I missed last year’s Highgate Village fete, since I’d just come out of hospital, and anyway it rained heavily, but this year the weather was lovely, and I was fully mobile, so I spent a very pleasant Saturday there. Highgate jealously maintains its air of being an affluent little village that has somehow become engulfed by greater London, and the fair is an important part of this, held on what is effectively the village green, between genteel red-brick georgian houses. Derya got the full English village fete experience; we bought herbs from my favourite herb stall
(twelve sorts of mint), had tea and victoria sponge in two different churches and strawberries and cream at the Highgate Literary and Philosophical Society, lost a substantial amount of money on the tombola, had a go at bell ringing on a handy portable frame thing, admired the pearly king and queen (there was also a very charming prince, but we didn't manage a photograph of him) and finished up with a very good (and very late lunch) in a nearby pub.
One of the churches was
St Michael’s Highgate, a nice early 19th century building, with a very impressive embroidered hanging depicting the church and notable buildings in Highgate, as well as a splendid organ with lovely gold stencilling on the pipes. As we came up the aisle to leave, I was a little startled to find myself standing on Samuel Taylor Coleridge’s grave - I’d forgotten that he lived in Highgate for the last half of his life.

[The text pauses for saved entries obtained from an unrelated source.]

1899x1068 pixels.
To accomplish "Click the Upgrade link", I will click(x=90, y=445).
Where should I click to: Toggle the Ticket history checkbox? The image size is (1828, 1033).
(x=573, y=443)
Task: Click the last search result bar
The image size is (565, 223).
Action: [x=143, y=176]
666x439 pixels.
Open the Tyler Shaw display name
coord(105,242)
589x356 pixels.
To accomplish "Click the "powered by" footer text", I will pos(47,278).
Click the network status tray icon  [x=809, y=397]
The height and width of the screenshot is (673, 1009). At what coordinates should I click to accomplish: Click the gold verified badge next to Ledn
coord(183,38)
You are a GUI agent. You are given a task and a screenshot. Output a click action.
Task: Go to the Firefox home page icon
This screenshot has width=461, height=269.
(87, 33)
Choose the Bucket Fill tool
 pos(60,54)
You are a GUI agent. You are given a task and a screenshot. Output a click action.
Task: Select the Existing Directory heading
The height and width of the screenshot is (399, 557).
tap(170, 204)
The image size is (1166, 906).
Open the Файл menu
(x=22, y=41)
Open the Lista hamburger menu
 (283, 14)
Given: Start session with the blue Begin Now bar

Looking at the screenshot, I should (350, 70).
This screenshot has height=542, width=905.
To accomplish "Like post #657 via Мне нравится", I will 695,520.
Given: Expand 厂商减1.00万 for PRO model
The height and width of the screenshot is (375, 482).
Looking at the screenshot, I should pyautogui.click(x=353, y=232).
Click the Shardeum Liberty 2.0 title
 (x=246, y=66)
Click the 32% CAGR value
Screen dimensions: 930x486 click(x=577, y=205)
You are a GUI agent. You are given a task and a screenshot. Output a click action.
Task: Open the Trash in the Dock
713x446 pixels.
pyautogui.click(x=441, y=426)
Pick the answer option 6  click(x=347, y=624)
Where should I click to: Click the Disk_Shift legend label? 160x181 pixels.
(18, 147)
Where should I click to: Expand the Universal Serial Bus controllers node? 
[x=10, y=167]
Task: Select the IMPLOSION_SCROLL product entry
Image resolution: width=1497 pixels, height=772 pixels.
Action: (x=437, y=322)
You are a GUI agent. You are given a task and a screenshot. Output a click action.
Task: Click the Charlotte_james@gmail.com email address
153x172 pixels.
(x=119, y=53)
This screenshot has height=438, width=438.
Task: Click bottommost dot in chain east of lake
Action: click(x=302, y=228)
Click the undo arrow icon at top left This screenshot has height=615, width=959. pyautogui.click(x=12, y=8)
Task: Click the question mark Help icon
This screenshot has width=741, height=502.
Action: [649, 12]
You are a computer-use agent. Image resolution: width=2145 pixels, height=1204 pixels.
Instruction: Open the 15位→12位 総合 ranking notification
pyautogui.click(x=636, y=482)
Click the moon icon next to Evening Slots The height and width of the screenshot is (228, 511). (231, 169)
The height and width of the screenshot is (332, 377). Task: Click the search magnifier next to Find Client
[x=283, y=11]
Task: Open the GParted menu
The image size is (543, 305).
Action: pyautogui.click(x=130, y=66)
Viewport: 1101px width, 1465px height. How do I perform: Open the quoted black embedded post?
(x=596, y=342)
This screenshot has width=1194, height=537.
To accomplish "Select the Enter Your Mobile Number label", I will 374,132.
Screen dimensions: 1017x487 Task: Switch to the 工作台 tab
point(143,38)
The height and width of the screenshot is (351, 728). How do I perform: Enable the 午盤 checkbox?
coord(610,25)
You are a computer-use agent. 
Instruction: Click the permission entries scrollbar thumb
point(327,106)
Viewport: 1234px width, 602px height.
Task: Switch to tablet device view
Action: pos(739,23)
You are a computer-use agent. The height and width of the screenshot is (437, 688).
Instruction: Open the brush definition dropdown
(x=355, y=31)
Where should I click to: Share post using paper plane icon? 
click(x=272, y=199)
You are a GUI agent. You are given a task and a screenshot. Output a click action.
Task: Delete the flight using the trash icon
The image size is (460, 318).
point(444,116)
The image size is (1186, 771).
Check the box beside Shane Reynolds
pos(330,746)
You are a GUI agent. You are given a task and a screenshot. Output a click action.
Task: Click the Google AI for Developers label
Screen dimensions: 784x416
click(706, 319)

I spent Sunday moping about, planting out the herbs and rescuing the terrace plants which are looking a bit sad since I’ve been feeling to fed up to look after them. The herbs were balm of gilead, which I’d been failing to grow from seed and has a lovely aromatic incensey smell, English mace, which seems to be a sort of tansy, chervil, sweet cicely and a couple of different mints. I want to experiment with sweet cicely’s alleged ability to sweeten sour fruits.
The herb stall
St Michael's, with the travelling belltower - we had a go on this later, but it's harder than it looks.
This is the best of the pictures I took of the church embroidery - the bottom row of panels was details of tombs from Highgate Cemetery.
Pond Square occupied by the fete - the fountain thing in the distance is where children were queuing to play on a fire engine.
More of the fete, plus the pearly queen of Camden - there was also a pearly king and a very cute little pearly prince around, but this was the only photo I got.